Recall $r=\frac{k}{n}$ .

Let $H(\cdot)$ be the entropy function.

For every $0\leq r<1-H(p)$ ,

There exists $\mathcal{C}_1, \mathcal{C}_2,\ldots$ of rates $r_1,r_2,\ldots$ lengths $n_1,n_2,\ldots$ and $r_i\geq r$ .
That with Maximum likelihood decoding satisifies $P_{err}\to 0$ as $i\to \infty$ .

For any $R\geq 1-H(p)$ ,

Any sequence $\mathcal{C}_1, \mathcal{C}_2,\ldots$ of rates $r_1,r_2,\ldots$ lengths $n_1,n_2,\ldots$ and $r_i\geq R$ ,
Any andy decoding algorithm, $P_{err}\to 1$ as $i\to \infty$ .

$1-H(p)$ is the capacity of the BSC.

Informally, the capacity is the best possible rate of the code (asymptotically).
A special case of a broader theorem (Shannon’s coding theorem).
We will see later in this course.

Polar codes, for explicit construction of codes with rate arbitrarily close to capacity.

BSC capacity - Intuition

Capacity of the binary symmetric channel with crossover probability $p=1-H(p)$ .

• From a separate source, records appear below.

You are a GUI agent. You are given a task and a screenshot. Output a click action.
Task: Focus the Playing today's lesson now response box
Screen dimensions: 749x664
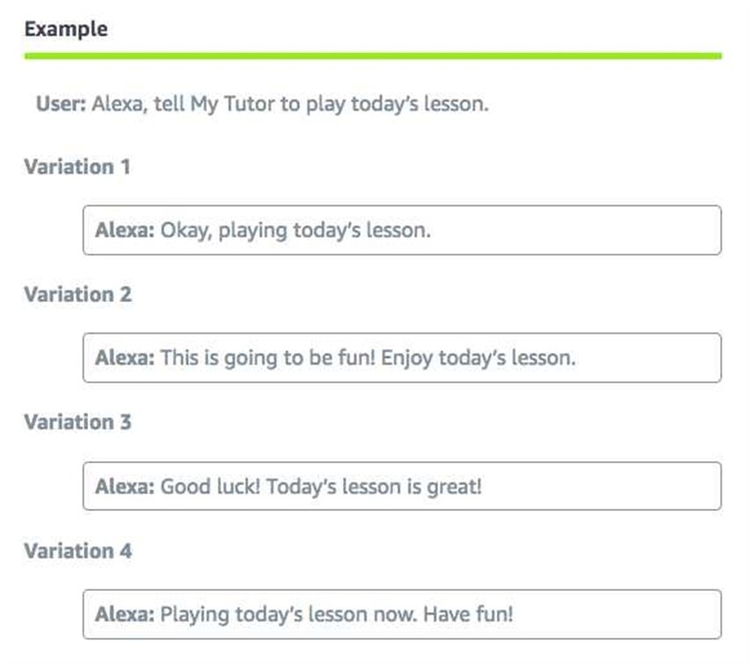pyautogui.click(x=402, y=615)
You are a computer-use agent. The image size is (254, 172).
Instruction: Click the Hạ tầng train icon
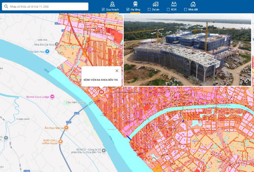135,4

A correct decoder $c'\to c$ essentially identifies two objects:

The codeword $c$
The error word $e=c'-c$ subtraction $\mod 2$ .
$c$ and $e$ are independent of each other.

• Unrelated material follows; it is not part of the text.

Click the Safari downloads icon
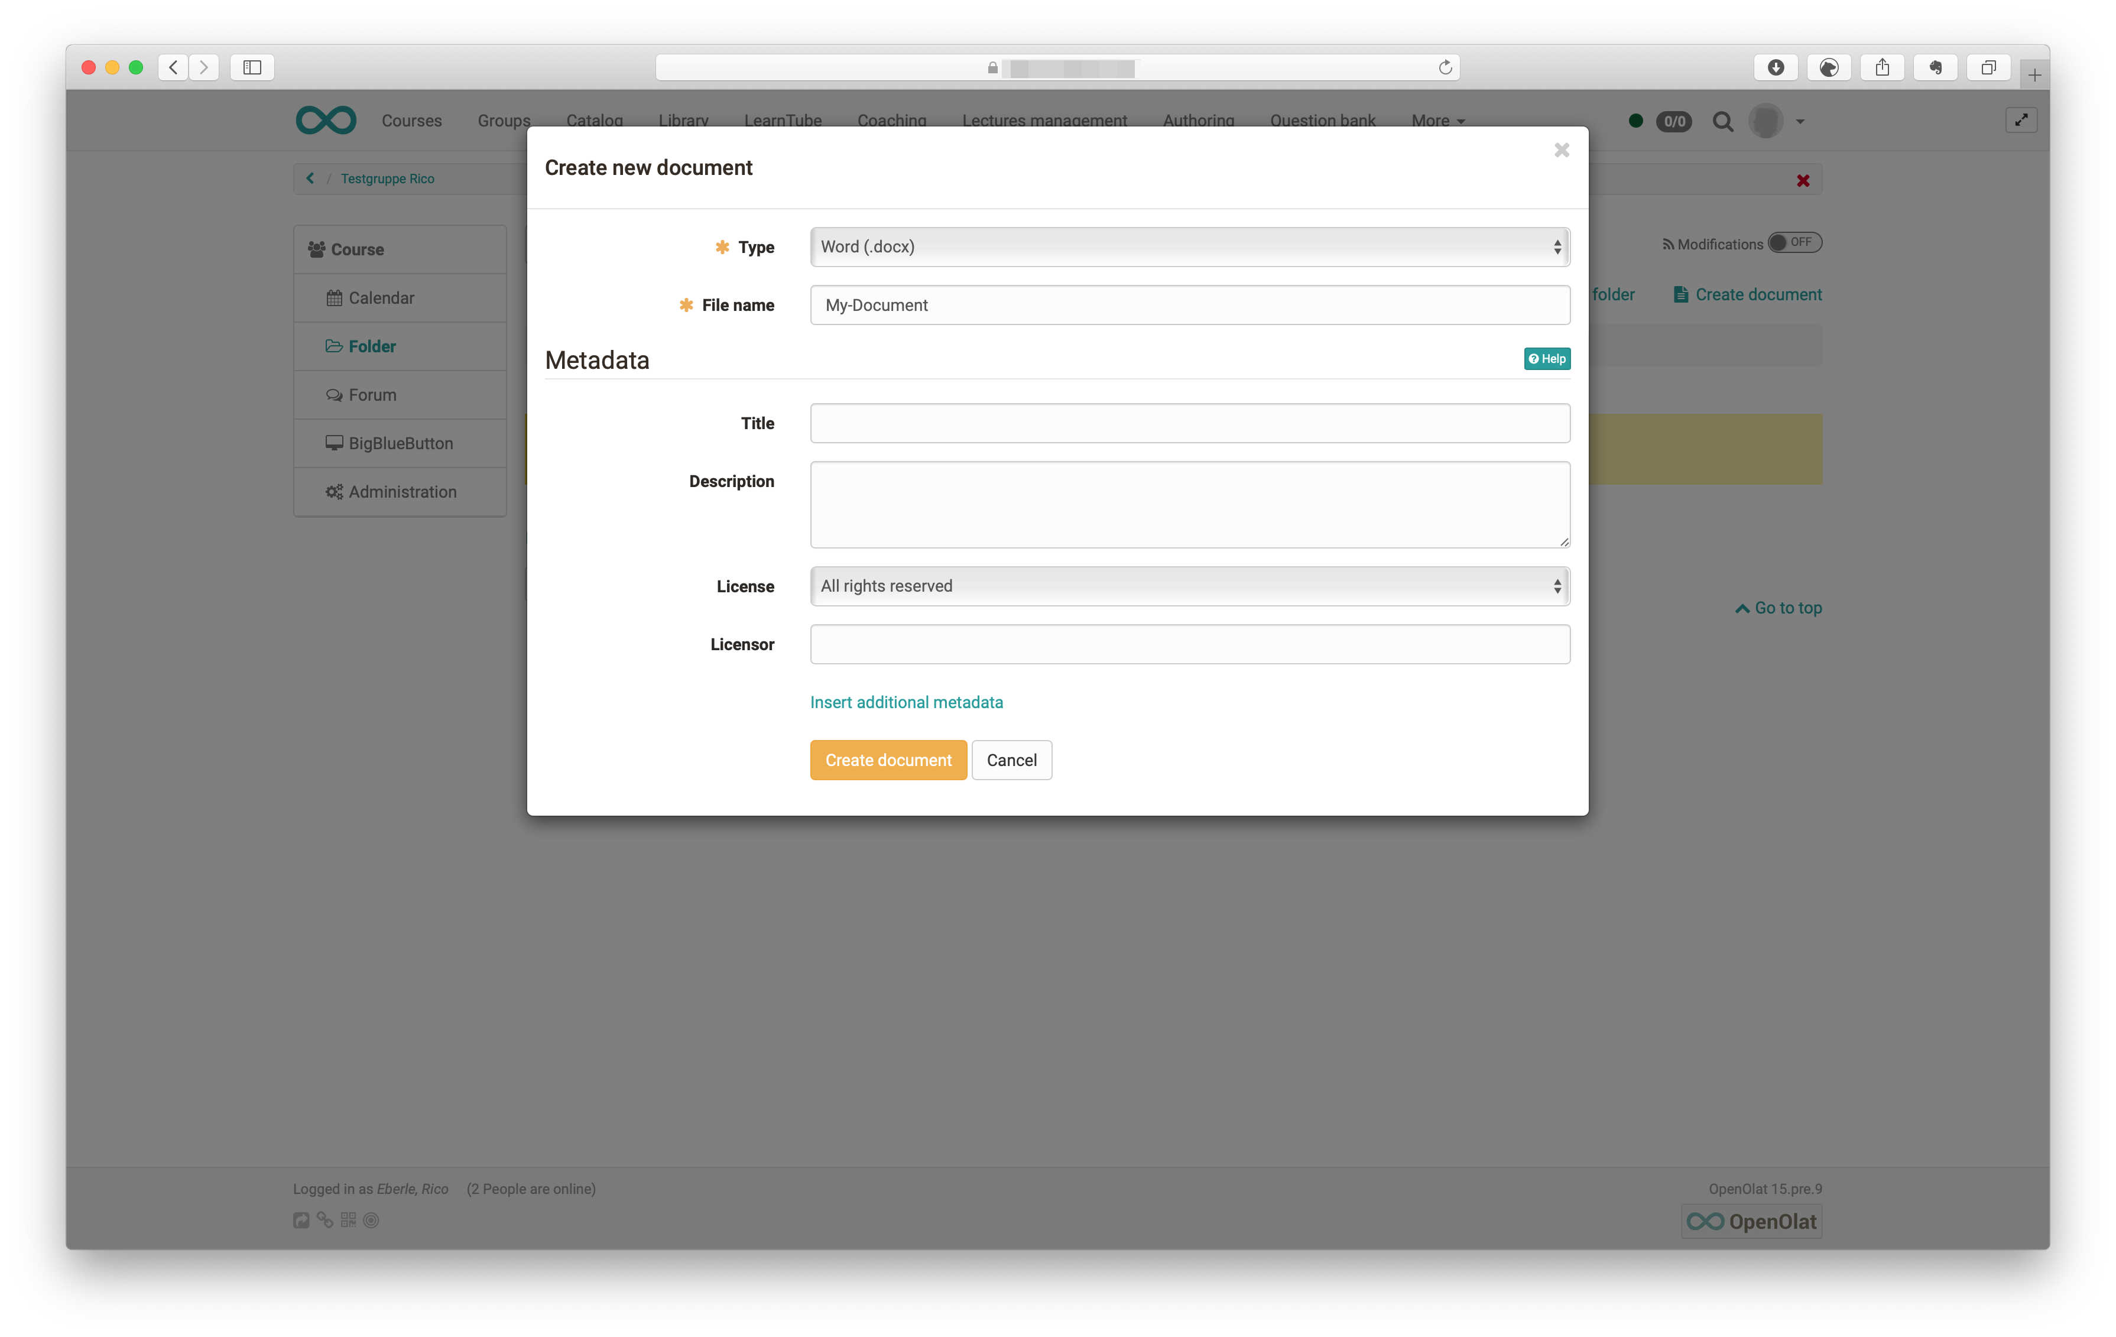The image size is (2116, 1337). tap(1775, 68)
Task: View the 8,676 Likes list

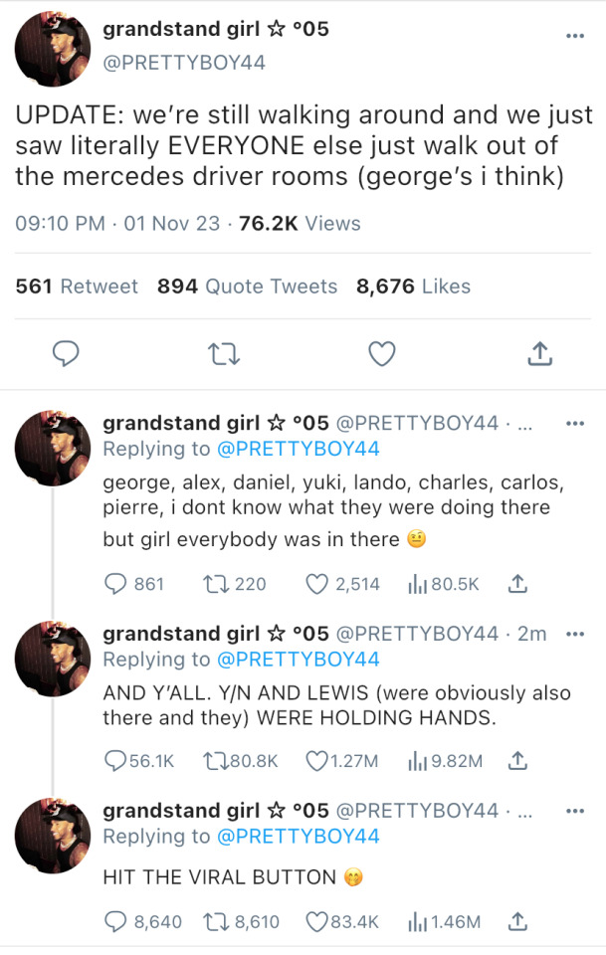Action: (413, 287)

A typical $e$ has $\approx np$ $1$ ‘s (law of large numbers), say $n(p\pm \delta)$ .

Exercise:

$\operatorname{Pr}(e)=p^{n(p\pm \delta)}(1-p)^{n(1-p\pm \delta)}=2^{-n(H(p)+\epsilon)}$ for some $\epsilon$ goes to zero as $n\to \infty$ .

Intuition

There exists $\approx 2^{n(H(p)}$ typical error words.

To index those typical error words, we need $\log_2 (2^{nH(p)})=nH(p)+O(1)$ . bits to identify the error word $e$ .

To encode the message, we need $\log_2 |\mathcal{C}|$ bits.

Since we send $n$ bits, the rate is $k+nH(p)+O(1)\leq n$ , so $\frac{k}{n}\leq 1-H(p)$ .

So the rate cannot exceed $1-H(p)$ .

Formal proof

\begin{aligned} \operatorname{Pr}(e)&=p^{n(p\pm \delta)}(1-p)^{n(1-p\pm \delta)}\\ &=p^{np}(1-p)^{n(1-p)}p^{\pm n\delta}(1-p)^{\mp n\delta}\\ \end{aligned}

And

\begin{aligned} 2^{-n(H(p)+\epsilon)}&=2^{-n(-p\log p-(1-p)\log (1-p)+\epsilon)}\\ &=2^{np\log p}2^{n(1-p)\log (1-p)}2^{-n\epsilon}\\ &=p^{np}(1-p)^{n(1-p)}2^{-n\epsilon}\\ \end{aligned}

So we need to check there exists $\epsilon>0$ such that

\lim_{n\to \infty}p^{\pm n\delta}(1-p)^{\mp n\delta}\leq 2^{-n\epsilon}

Test

\begin{aligned} 2^{-n\epsilon}&=p^{np}(1-p)^{n(1-p)}2^{-n\epsilon}\\ -n\epsilon&=\delta n\log p-\delta n\log (1-p)\\ \epsilon&=\delta (\log (1-p)-\log p)\\ \end{aligned}

Hamming distance

How to quantify the noise in the channel?

Number of flipped bits.

Definition of Hamming distance:

Denote $c=(c_1,c_2,\ldots,c_n)$ and $c'=(c'_1,c'_2,\ldots,c'_n)$ .
$d_H(c,c')=\sum_{i=1}^n [c_i\neq c'_i]$ .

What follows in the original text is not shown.